To be done:
Transcribe the stretch from "Too many of" through "rollerblade on ice." in the passage on play and joyless workplaces below.

People do not quit playing because they grow old. They grow old because they quit playing.
-Oliver Wendell Holmes
Your chances of success are directly proportional to the degree of pleasure you derive from what you do.
-Michael Korda
I never did a day's work in my life; it was all fun.
-Thomas Edison
Few organizations today are noted for their playfulness; in fact many organizations have become prisons for the human spirit and anchors for depression.
Too many of us work in monotone environments of terminal seriousness, where humor, touch, music and unpurposeful movement are considered unprofessional. A high percentage of people in organizations are unhappy and fearful and are losing hope that things will ever be better-feeling increasingly like they are trying to rollerblade on ice.
The roots of workplace numbness
A number of forces contribute to these joyless, despiriting environments, including:
* The increasingly competitive global marketplace.

Dataset excerpts:
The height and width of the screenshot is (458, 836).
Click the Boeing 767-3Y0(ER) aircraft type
* * *
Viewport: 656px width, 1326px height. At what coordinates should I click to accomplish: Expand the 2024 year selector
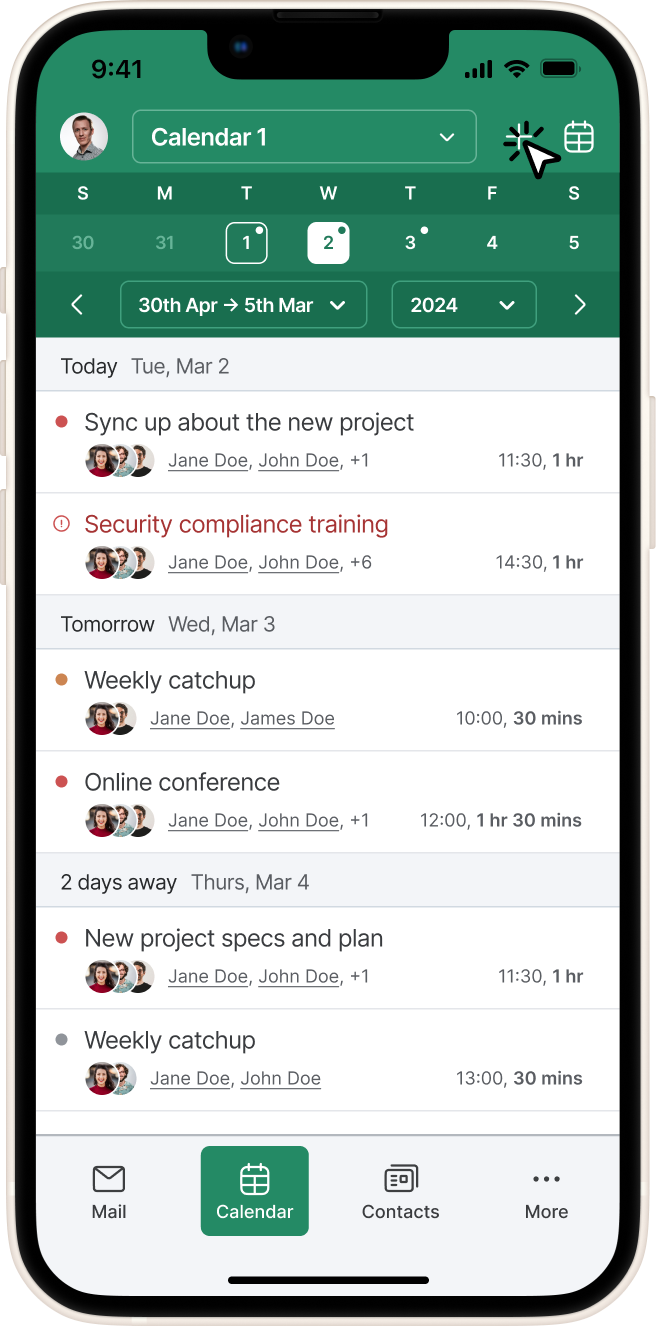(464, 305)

Response:
Too many of us work in monotone environments of terminal seriousness, where humor, touch, music and unpurposeful movement are considered unprofessional. A high percentage of people in organizations are unhappy and fearful and are losing hope that things will ever be better-feeling increasingly like they are trying to rollerblade on ice.